__Given passage__.
== Segment start ==

_“Lygia Clark: The Abandonment of Art, 1948–1988”,_ a major retrospective at MoMA

The Museum of Modern Art presents a major retrospective devoted to the art of Lygia Clark (Brazilian, 1920–1988), the first comprehensive exhibition in North America of her work.

_“Lygia Clark: The Abandonment of Art, 1948–1988”,_ a major retrospective at MoMA

“Lygia Clark: The Abandonment of Art, 1948–1988” comprises nearly 300 works made between the late 1940s and her death in 1988. Drawn from public and private collections, including MoMA's own, this survey is organized around three key themes: abstraction, Neo-Concretism, and the "abandonment" of art. Each of these axes anchors a significant concept or a constellation of works that mark a definitive step in Clark's career. While Clark's legacy in Brazil is profound, this exhibition draws international attention to her work. By bringing together all parts of her radical production, the exhibition seeks to reintroduce her into current discourses of abstraction, participation, and a therapeutic art practice.

Lygia Clark (1920–1988) trained in Rio de Janeiro and Paris from late 1940s to mid-1950s and was a leading abstract artist at the forefront of the Neo-Concretist movement in Brazil, fostering the active participation of spectators through her works. From the late 1960s through the 1970s she created a series of unconventional artworks in parallel to a lengthy psychoanalytic therapy, leading her to develop a series of therapeutic propositions grounded in art. Clark has become a major reference for contemporary artists dealing with the limits of conventional forms of art."

== Segment end ==

__Given data__.
== Segment start ==

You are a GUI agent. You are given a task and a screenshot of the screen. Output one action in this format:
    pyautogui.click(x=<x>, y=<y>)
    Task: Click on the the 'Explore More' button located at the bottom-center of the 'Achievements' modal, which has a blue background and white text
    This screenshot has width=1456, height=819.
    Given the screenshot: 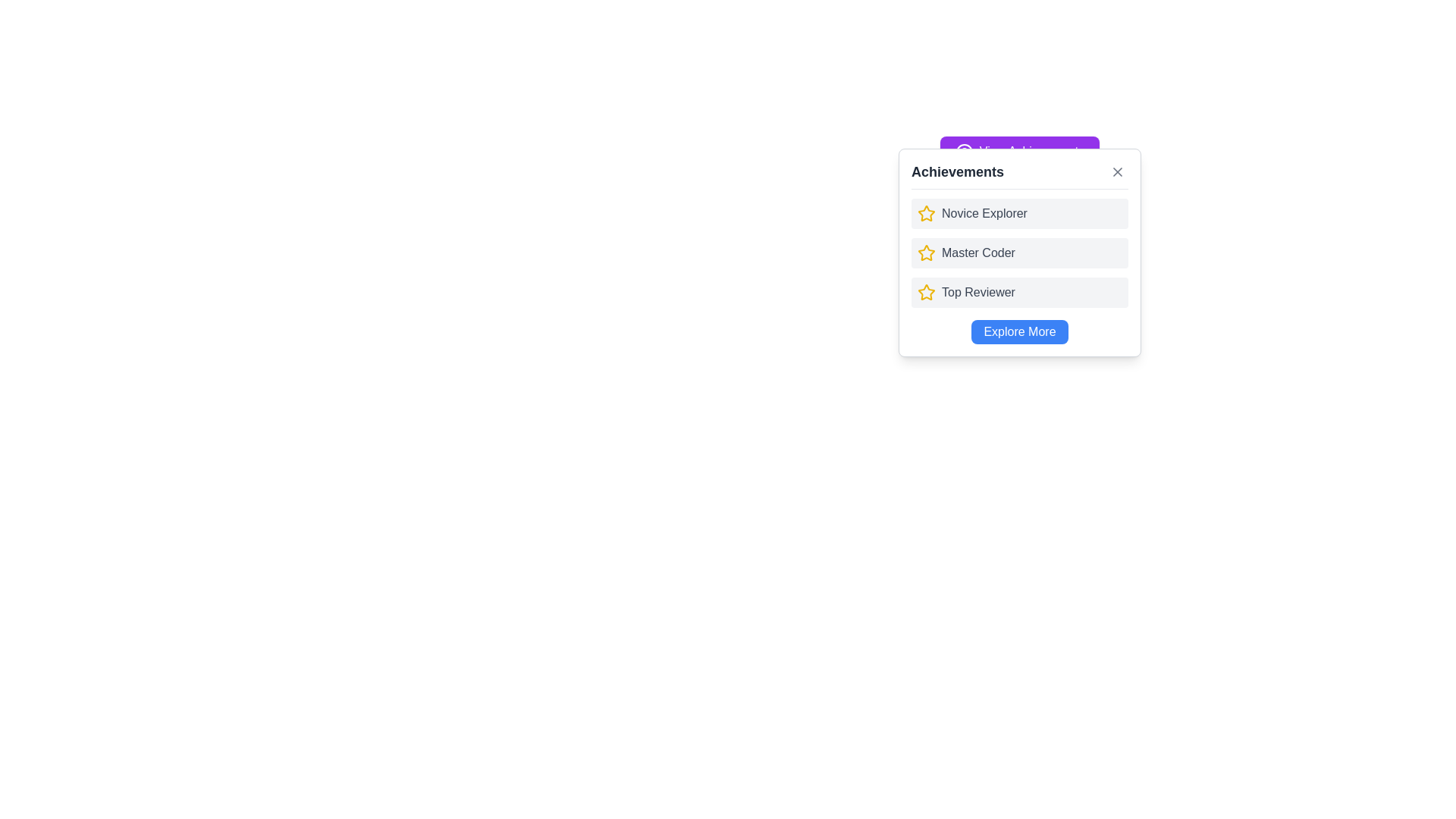 What is the action you would take?
    pyautogui.click(x=1019, y=331)
    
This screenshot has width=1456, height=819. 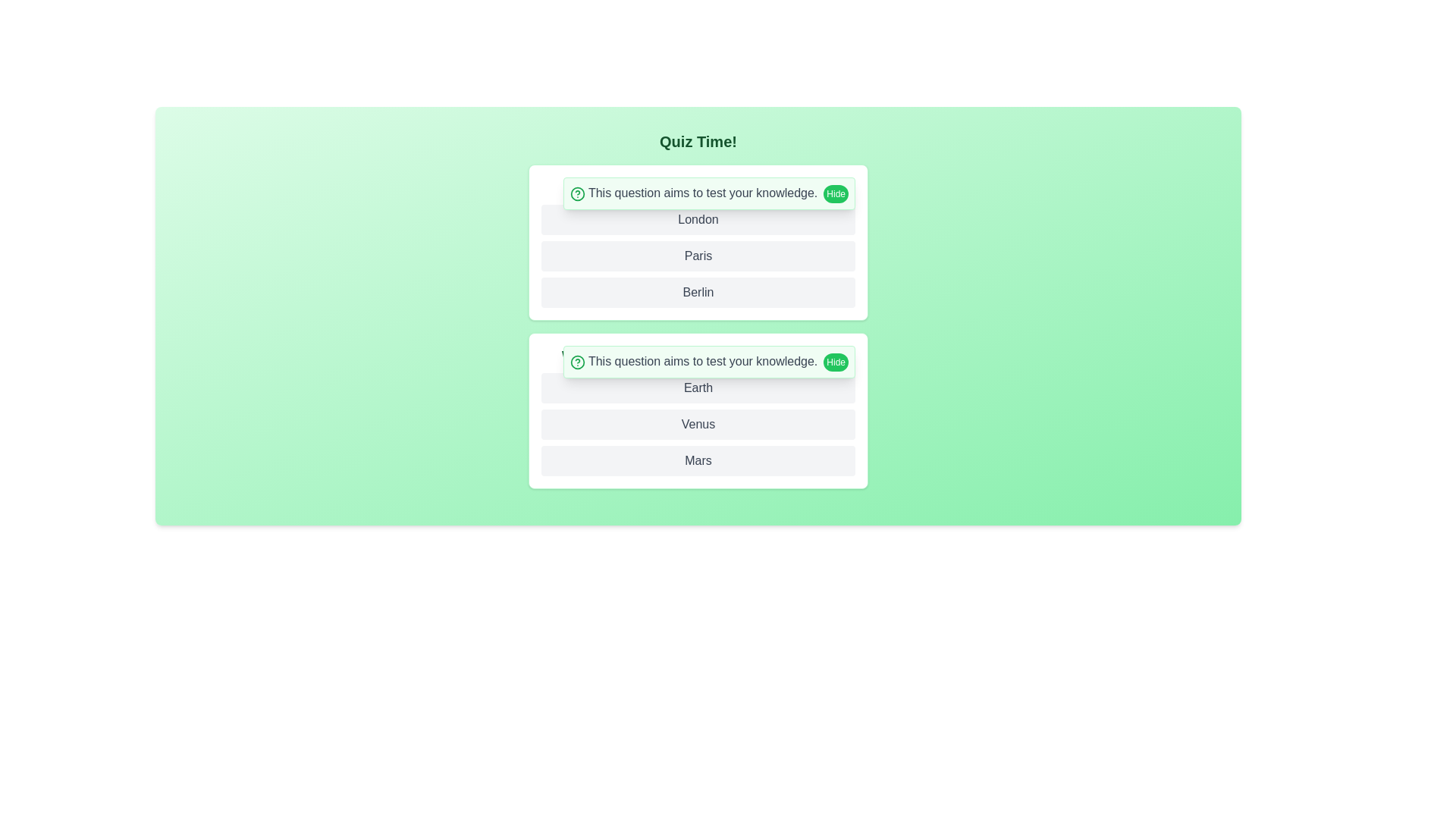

== Segment end ==

__Requirement__. Could you continue the passage about the MoMA retrospective of Lygia Clark's work from the point where it ends?

__Task result__.
The exhibition has been organized by Luis Pérez-Oramas, The Estrellita Brodsky Curator of Latin American Art, MoMA; and Connie Butler, Chief Curator, Hammer Museum; with the curatorial assistance of Geaninne Gutiérrez-Guimarães, and Beatriz Rabelo Olivetti.

Among the related events there will be a film screening of the documentaries O Mundo de Lygia Clark and Memória do Corpo chart Clark’s trajectory during the final phase of her career, following her “abandonment” of art and her move into an alternative psychotherapeutic practice. In 1967, together with Clark and six other artists who over the coming decade would adopt film as medium for artistic experimentation—Raymundo Colares, Antonio Dias, Rubens Gerchman, Hélio Oiticica, Lygia Pape, Carlos Vergara, and Carlos Zilio—the young artist Anna Maria Maiolino signed the “Declaration of Basic Principles of the Avant-garde,” heralding their shift “from the pragmatic vision to the dialectic consciousness.”